68.1.0.9 The logistic regression model

  • Based on the three GLM criteria, we have
    • \(y_i \sim \text{Bern}(p_i)\)
    • \(\eta_i = \beta_0+\beta_1 x_{1,i} + \cdots + \beta_n x_{n,i}\)
    • \(\text{logit}(p_i) = \eta_i\)
  • From which we get

\[p_i = \frac{\exp(\beta_0+\beta_1 x_{1,i} + \cdots + \beta_k x_{k,i})}{1+\exp(\beta_0+\beta_1 x_{1,i} + \cdots + \beta_k x_{k,i})}\]

68.1.0.10 Modeling spam

In R, we fit a GLM in the same way as a linear model except we

  • specify the model with logistic_reg()
  • use "glm" instead of "lm" as the engine
  • define family = "binomial" for the link function to be used in the model
spam_fit <- logistic_reg() %>%
  set_engine("glm") %>%
  fit(spam ~ num_char,
    data = email,
    family = "binomial"
  )

# tidy(spam_fit)

68.1.0.11 Spam model

tidy(spam_fit)
#> # A tibble: 2 × 5
#>   term        estimate std.error statistic   p.value
#>   <chr>          <dbl>     <dbl>     <dbl>     <dbl>
#> 1 (Intercept)  -1.80     0.0716     -25.1  2.04e-139
#> 2 num_char     -0.0621   0.00801     -7.75 9.50e- 15

Model: \[\log\left(\frac{p}{1-p}\right) = -1.80-0.0621\times \text{num_char}\]

68.1.0.12 P(spam) for an email with 2000 characters

\[\log\left(\frac{p}{1-p}\right) = -1.80-0.0621\times 2\]

\[\frac{p}{1-p} = \exp(-1.9242) = 0.15 \rightarrow p = 0.15 \times (1 - p)\]

\[p = 0.15 - 0.15p \rightarrow 1.15p = 0.15\]

\[p = 0.15 / 1.15 = 0.13\]

Question: What is the probability that an email with 15000 characters is spam? What about an email with 40000 characters?

  • 2K chars: P(spam) = 0.13
  • 15K chars, P(spam) = 0.06
  • 40K chars, P(spam) = 0.01

Question: Would you prefer an email with 2000 characters to be labeled as spam or not? How about 40,000 characters?

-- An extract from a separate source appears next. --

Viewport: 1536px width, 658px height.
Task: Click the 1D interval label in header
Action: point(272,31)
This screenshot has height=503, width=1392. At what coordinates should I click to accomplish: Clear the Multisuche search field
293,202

68.2 Sensitivity and specificity

68.2.0.1 False positive and negative

Email is spam Email is not spam
Email labeled spam True positive False positive (Type 1 error)
Email labeled not spam False negative (Type 2 error) True negative
  • False negative rate = P(Labeled not spam | Email spam) = FN / (TP + FN)

  • False positive rate = P(Labeled spam | Email not spam) = FP / (FP + TN)

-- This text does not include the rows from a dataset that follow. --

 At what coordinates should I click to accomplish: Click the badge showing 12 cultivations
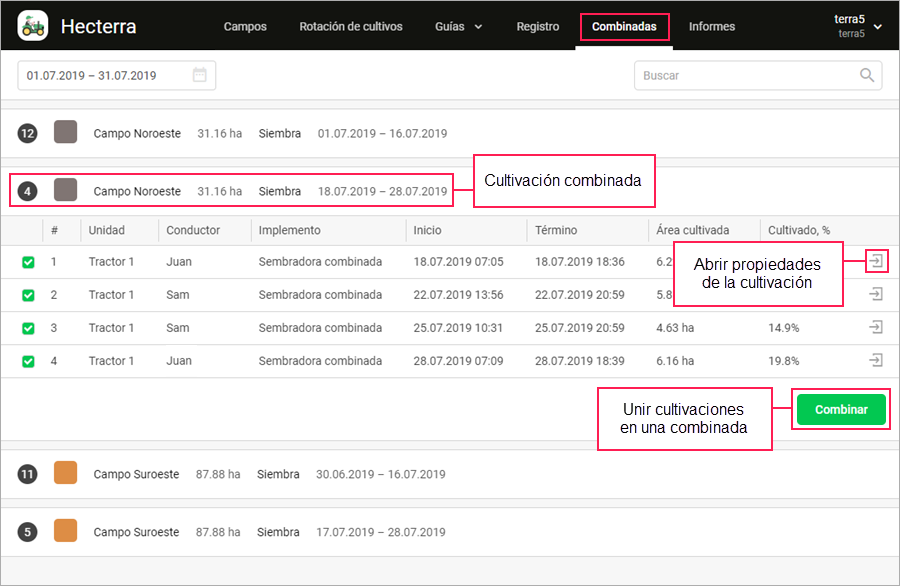(27, 133)
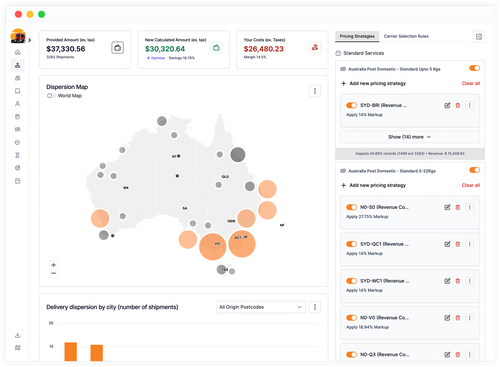This screenshot has width=500, height=367.
Task: Click large orange VIC map bubble
Action: coord(212,246)
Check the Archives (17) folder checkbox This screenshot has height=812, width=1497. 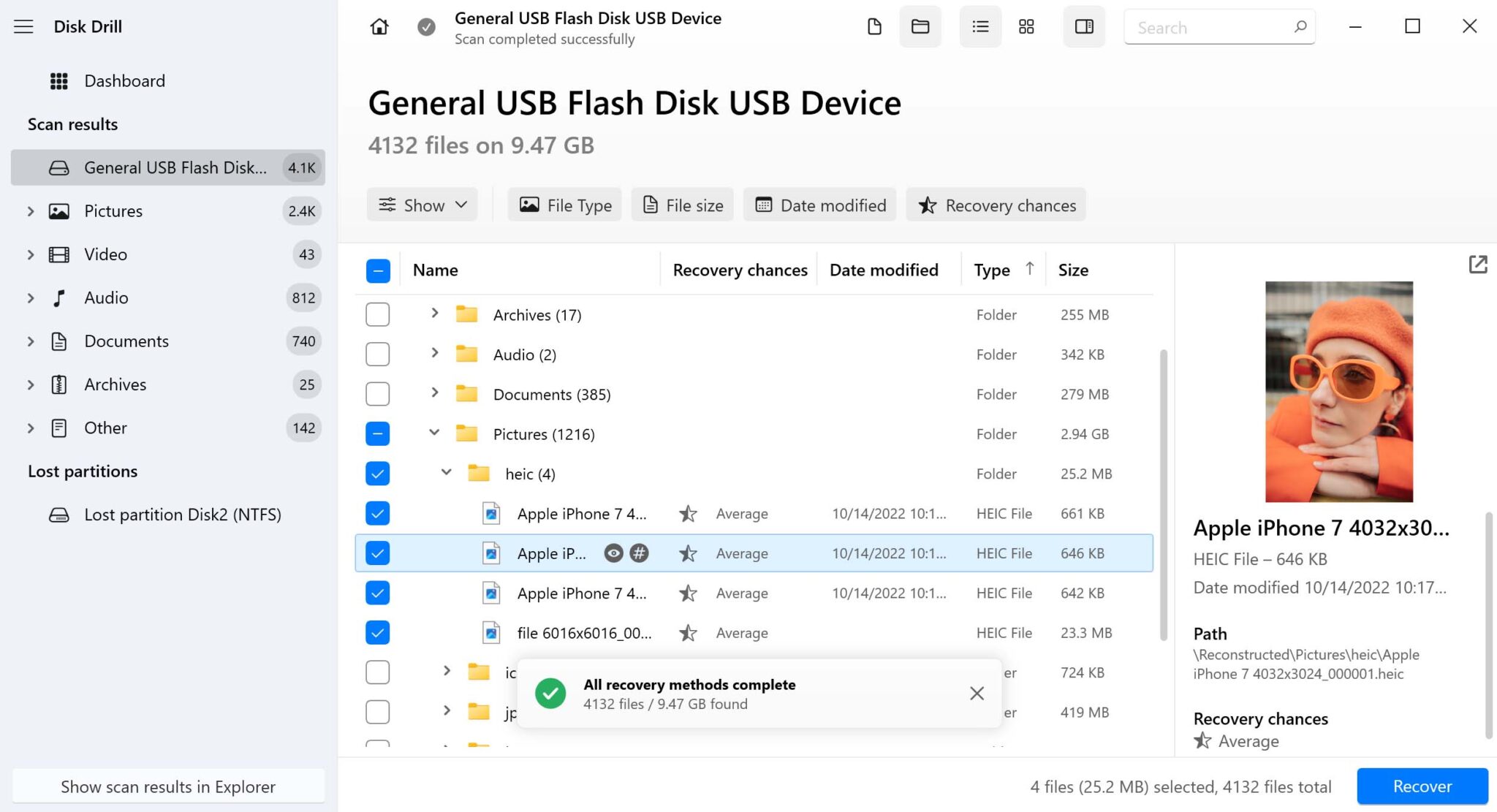click(377, 314)
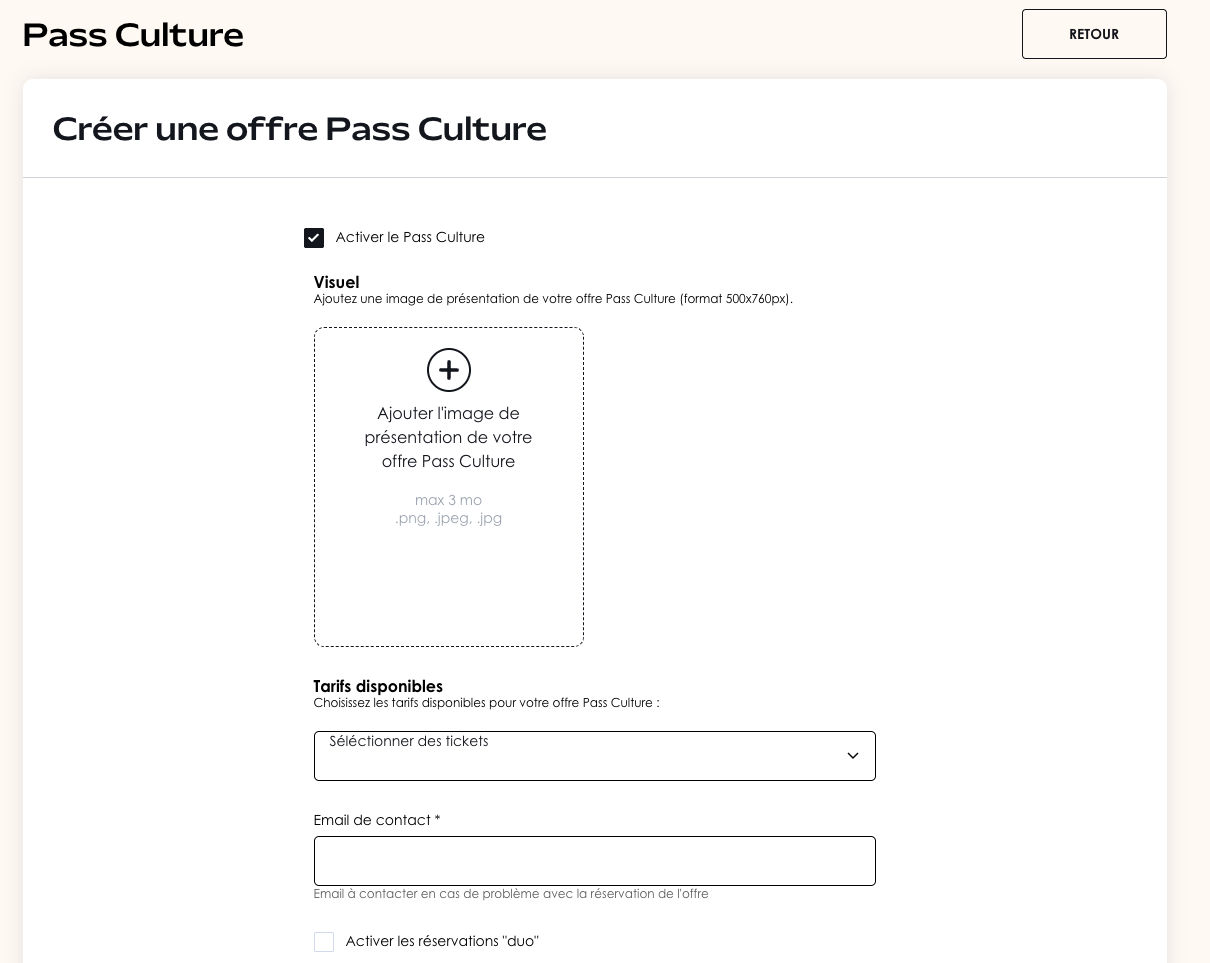The image size is (1210, 963).
Task: Click the ".png, .jpeg, .jpg" formats hint
Action: (x=448, y=519)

68.2.0.2 Sensitivity and specificity

Email is spam Email is not spam
Email labeled spam True positive False positive (Type 1 error)
Email labeled not spam False negative (Type 2 error) True negative
  • Sensitivity = P(Labeled spam | Email spam) = TP / (TP + FN)
    • Sensitivity = 1 − False negative rate
  • Specificity = P(Labeled not spam | Email not spam) = TN / (FP + TN)
    • Specificity = 1 − False positive rate

Question: If you were designing a spam filter, would you want sensitivity and specificity to be high or low? What are the trade-offs associated with each decision?